== Data for this exercise ==
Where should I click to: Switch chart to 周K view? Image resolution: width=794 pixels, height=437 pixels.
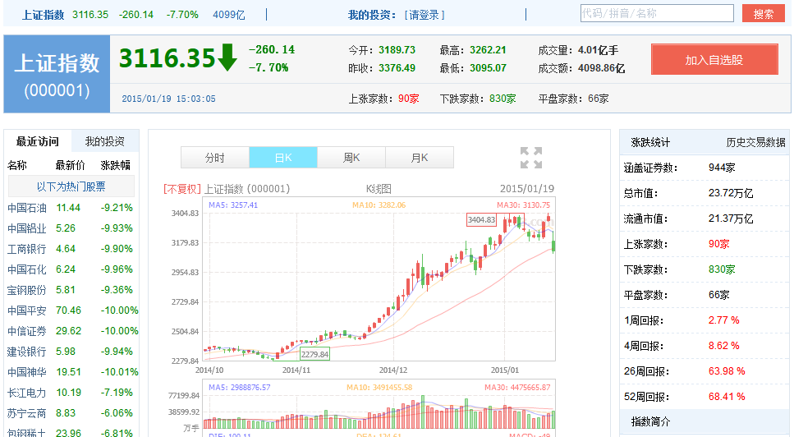tap(351, 158)
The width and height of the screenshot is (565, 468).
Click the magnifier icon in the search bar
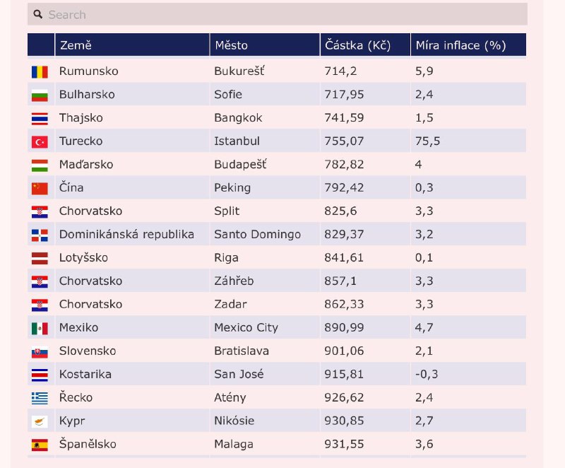click(38, 15)
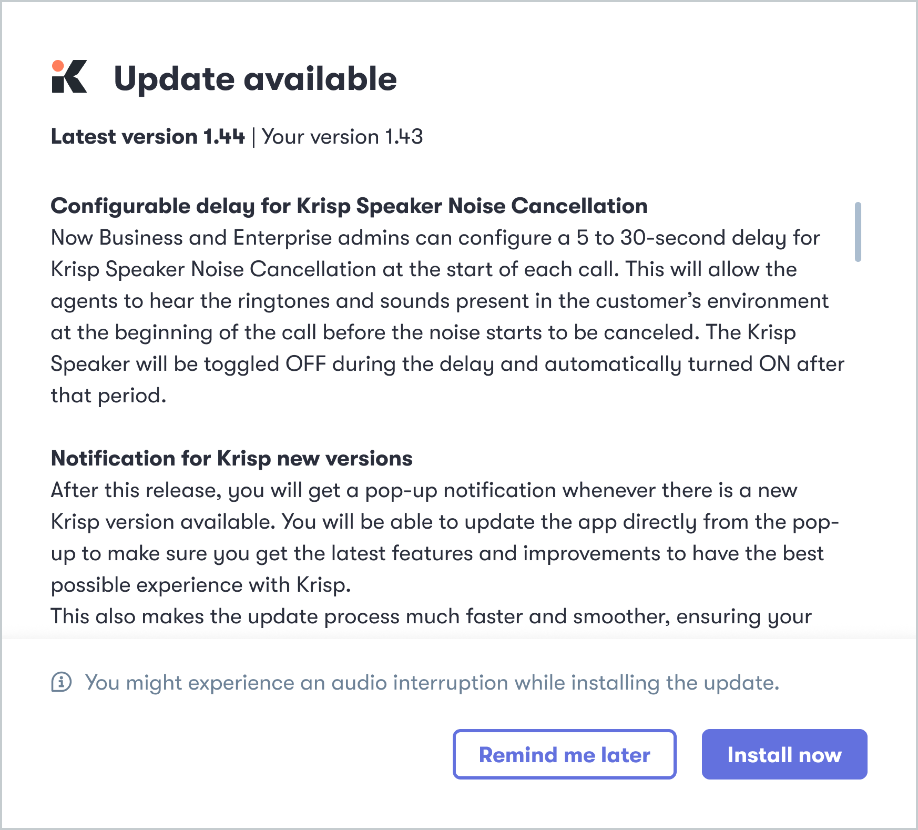The image size is (918, 830).
Task: Click the info icon beside audio interruption warning
Action: (61, 682)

== Exercise prompt ==
Print every entry above again, exactly as written. Leave the images out.

== Response to this task ==
Where should I click to: Switch chart to 周K view? Image resolution: width=794 pixels, height=437 pixels.
tap(351, 158)
The width and height of the screenshot is (565, 468).
Click the magnifier icon in the search bar
click(38, 15)
The image size is (918, 830).
Task: Click the info icon beside audio interruption warning
Action: (61, 682)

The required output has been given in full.